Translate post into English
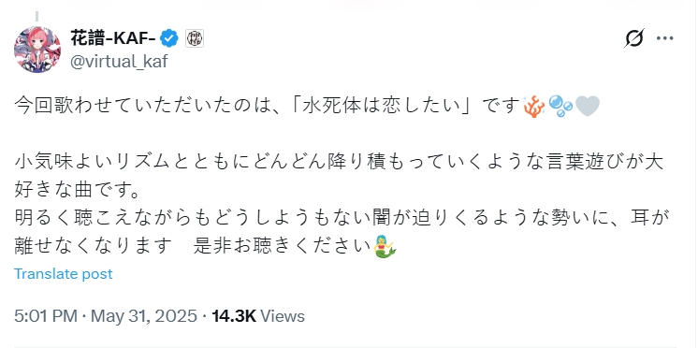 [x=64, y=273]
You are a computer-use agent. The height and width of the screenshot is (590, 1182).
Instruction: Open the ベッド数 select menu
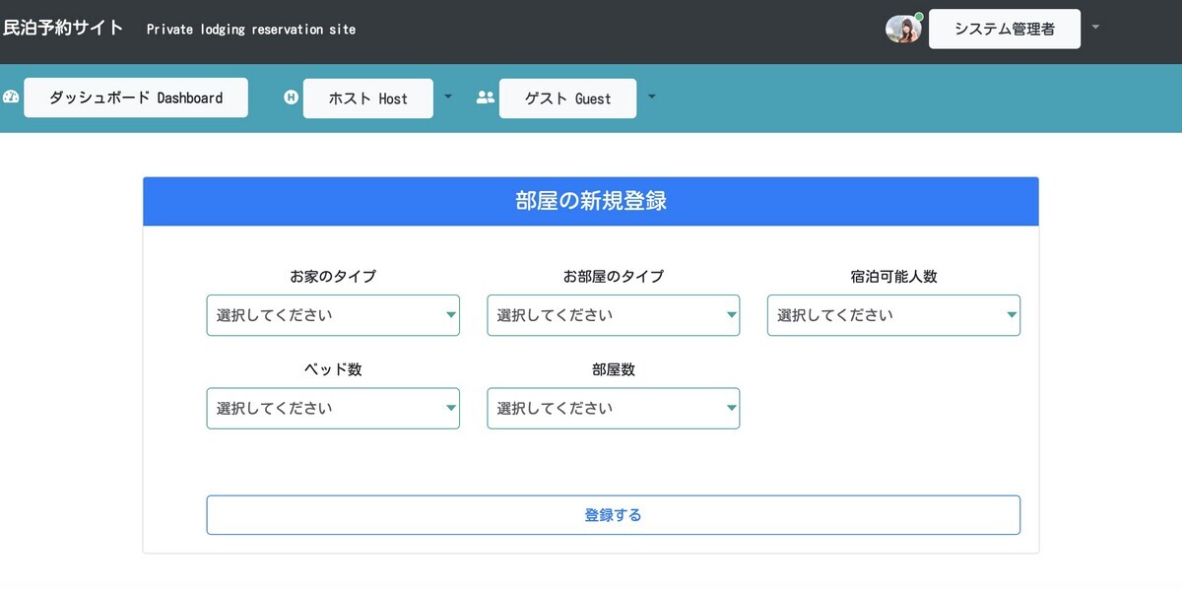[x=332, y=408]
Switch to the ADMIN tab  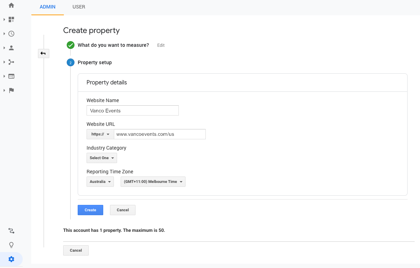coord(48,7)
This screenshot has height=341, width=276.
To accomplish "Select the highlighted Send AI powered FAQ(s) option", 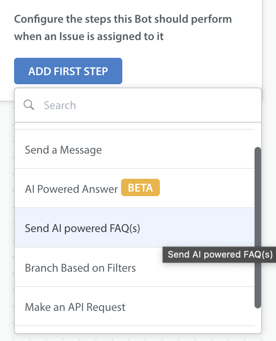I will click(x=135, y=227).
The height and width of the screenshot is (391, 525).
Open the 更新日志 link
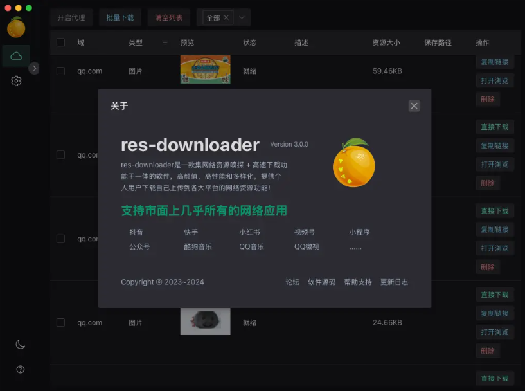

::::::::

■ Task description ■
Pull out each line of the listing above that contains the string "height". Case counts when matching.

■ Finished task ■
You are a computer-use agent. The height and width of the screenshot is (590, 1182).
This screenshot has height=341, width=276.
The height and width of the screenshot is (391, 525).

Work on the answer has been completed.